_TASK OBJECTIVE:_
Gather every line of the data below that contains the string "Viewport".

_MATERIAL PROVIDED:_
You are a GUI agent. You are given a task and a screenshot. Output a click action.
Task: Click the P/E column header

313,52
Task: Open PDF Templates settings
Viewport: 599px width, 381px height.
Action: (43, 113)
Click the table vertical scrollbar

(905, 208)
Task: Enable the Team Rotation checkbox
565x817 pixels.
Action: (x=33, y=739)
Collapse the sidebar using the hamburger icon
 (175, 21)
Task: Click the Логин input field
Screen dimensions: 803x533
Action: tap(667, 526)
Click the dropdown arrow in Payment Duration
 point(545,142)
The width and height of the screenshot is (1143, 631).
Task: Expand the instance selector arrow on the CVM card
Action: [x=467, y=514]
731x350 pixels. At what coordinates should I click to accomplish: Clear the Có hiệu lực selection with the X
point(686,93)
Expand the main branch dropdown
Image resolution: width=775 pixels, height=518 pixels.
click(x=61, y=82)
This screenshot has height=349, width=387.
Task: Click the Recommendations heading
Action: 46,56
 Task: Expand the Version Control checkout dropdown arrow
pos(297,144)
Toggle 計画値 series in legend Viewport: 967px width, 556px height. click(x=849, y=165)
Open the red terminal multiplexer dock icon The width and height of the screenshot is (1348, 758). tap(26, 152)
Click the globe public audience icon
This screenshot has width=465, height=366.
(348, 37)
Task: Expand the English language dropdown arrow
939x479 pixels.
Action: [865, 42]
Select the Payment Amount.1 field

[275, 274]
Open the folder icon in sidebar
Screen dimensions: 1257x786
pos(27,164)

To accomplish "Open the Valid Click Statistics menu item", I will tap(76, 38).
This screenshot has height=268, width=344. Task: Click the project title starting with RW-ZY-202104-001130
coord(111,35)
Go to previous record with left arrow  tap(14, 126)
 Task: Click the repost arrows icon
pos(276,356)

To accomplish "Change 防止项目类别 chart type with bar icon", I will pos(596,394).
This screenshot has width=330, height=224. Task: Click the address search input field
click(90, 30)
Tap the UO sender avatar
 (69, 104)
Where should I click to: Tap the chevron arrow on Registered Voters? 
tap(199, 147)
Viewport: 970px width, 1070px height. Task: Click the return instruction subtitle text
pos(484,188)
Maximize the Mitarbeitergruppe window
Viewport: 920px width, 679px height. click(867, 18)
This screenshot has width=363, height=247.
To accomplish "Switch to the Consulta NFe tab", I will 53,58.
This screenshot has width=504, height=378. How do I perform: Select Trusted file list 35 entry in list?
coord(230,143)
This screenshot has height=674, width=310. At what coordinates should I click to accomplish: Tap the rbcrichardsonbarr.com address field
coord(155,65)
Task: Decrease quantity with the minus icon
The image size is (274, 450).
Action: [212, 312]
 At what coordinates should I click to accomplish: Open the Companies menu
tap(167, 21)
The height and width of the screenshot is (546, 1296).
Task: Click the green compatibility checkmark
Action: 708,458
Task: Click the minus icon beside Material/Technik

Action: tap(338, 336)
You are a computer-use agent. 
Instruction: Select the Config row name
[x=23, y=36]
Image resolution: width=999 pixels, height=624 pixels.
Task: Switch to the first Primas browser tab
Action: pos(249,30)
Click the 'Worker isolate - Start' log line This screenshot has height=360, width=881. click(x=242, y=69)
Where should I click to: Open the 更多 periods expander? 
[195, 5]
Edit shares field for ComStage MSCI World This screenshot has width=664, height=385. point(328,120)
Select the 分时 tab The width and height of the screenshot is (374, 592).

_REPLY TO THE TASK:_
Viewport: 599px width, 381px height.
Toggle 計画値 series in legend Viewport: 967px width, 556px height. click(x=849, y=165)
Viewport: 970px width, 1070px height. Task: Click the return instruction subtitle text
Viewport: 920px width, 679px height. click(867, 18)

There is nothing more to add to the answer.